I am so sorry that you are hurting. I have a similiar situation, but not as much time invested in it and my BF (now XBF) is in recovery. H has not had a drink in almost 4 years.

I too question myself over and over again. Why can't he talk to me, why is he shutting me out, what did I do wrong, what can I do to make it better? He seems to have cast me out like garbage. Doesn't he miss me? We were doing exceptionally well and then all of the sudden, he couldn't take any more. It all seems to go back to his personal demons and his personal recovery, what he can handle and what he can't.

I am so sad and confused, but I know that I will be ok. I don't like what is happening, but I know that I am not in control. I want him back so badly, but I want him back emotionally healthy.

I truly believe that my RAXBF is the most wonderful that ever happened to me. I believe in my heart, that we were meant to be. I don't need him and that is a new discovery for me. I want him, I want to share our lives and our journey through life together. He brought me a sense of peace that I had never known before. I have no idea whether this will happen or not, it is not up to me. That is what I am having to learn about. He has a say in this also, and right now he has chosen not to be with me.

As a codependent, I have to take the steps that I can take to keep me healthy. I have to be able to keep working, keep my sanity and maintain some sense of stability for the sake of my children. It will not do them any good to see what an emotional wreck I am.

You are in my prayers...please know that there are so many others suffering along with you. Take the steps that you can for yourself and let him tend to himself. Attend an Al-Anon meeting or CoDA...I was scared the first time too, but I am so glad that I did it.

Keep posting and feel free to PM me anytime.

---

● **ACTIVITY 1**
Answer these questions about the forum post.
(a) How long has H gone without a drink?
(b) Which two groups does the writer suggest attending?
(c) For whose sake does the writer need to keep some sense of stability?
● **ACTIVITY 2**
Rewrite the forum post from "As a codependent, I" up to and including "that I did it.", replacing "stability" with "balance".
● **ACTIVITY 3**
Decide whether each statement agrees with the forum post. Answer yes or no and quote the words that settle it.
(a) The writer's former boyfriend is in recovery.
(b) The writer felt at ease going to a meeting for the first time.
(c) The writer says they need him.
The rows that come next are separate material and are not connected to the forum post.

● **DATA SHOWN**
---

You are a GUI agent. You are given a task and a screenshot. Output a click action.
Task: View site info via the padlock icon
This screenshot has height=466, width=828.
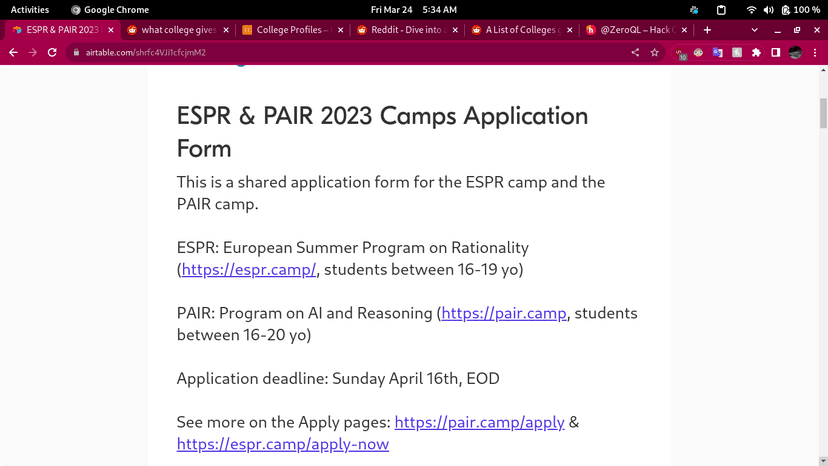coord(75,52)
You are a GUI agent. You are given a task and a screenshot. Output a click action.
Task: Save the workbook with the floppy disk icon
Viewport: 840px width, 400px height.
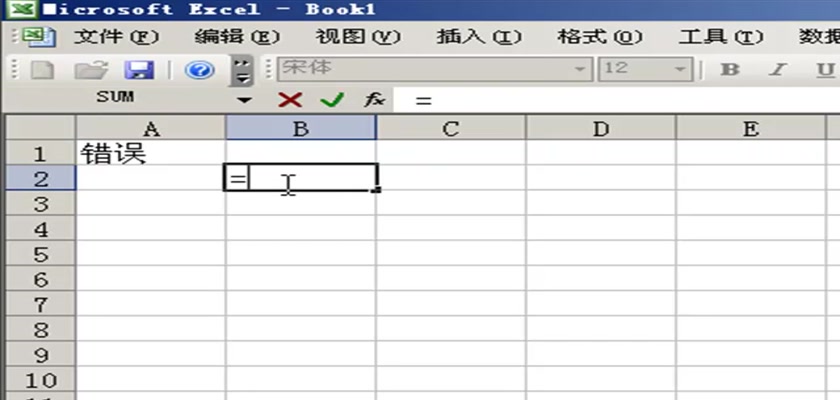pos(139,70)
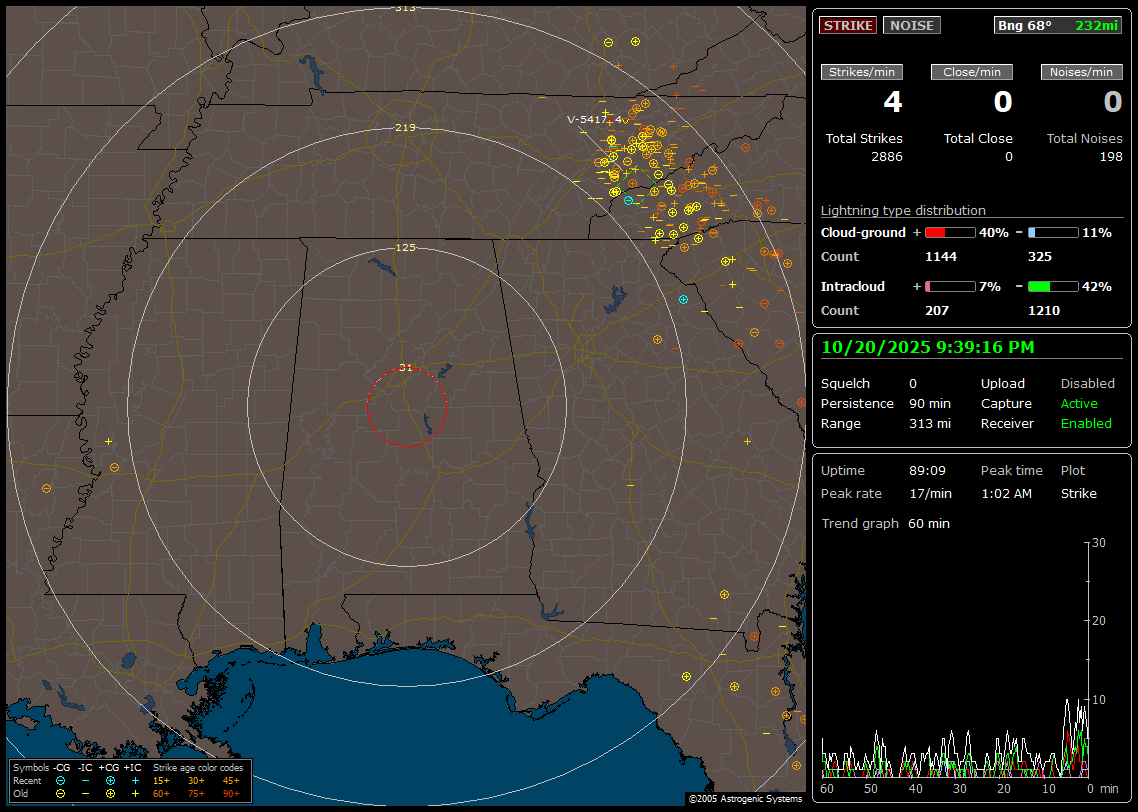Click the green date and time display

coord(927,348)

---

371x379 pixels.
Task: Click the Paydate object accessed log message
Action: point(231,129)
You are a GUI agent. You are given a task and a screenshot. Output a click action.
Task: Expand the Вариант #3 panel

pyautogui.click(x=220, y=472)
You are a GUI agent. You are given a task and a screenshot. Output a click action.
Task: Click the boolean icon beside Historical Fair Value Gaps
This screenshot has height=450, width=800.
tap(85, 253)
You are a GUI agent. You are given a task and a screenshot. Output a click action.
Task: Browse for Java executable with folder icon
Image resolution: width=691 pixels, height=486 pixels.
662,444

---

● **WRITTEN RESPONSE 1**
(a) Almost 4 years.
(b) Al-Anon and CoDA.
(c) The writer's children.

● **WRITTEN RESPONSE 2**
As a codependent, I have to take the steps that I can take to keep me healthy. I have to be able to keep working, keep my sanity and maintain some sense of balance for the sake of my children. It will not do them any good to see what an emotional wreck I am.

You are in my prayers...please know that there are so many others suffering along with you. Take the steps that you can for yourself and let him tend to himself. Attend an Al-Anon meeting or CoDA...I was scared the first time too, but I am so glad that I did it.

● **WRITTEN RESPONSE 3**
(a) Yes: "my BF (now XBF) is in recovery"
(b) No: "I was scared the first time too"
(c) No: "I don't need him"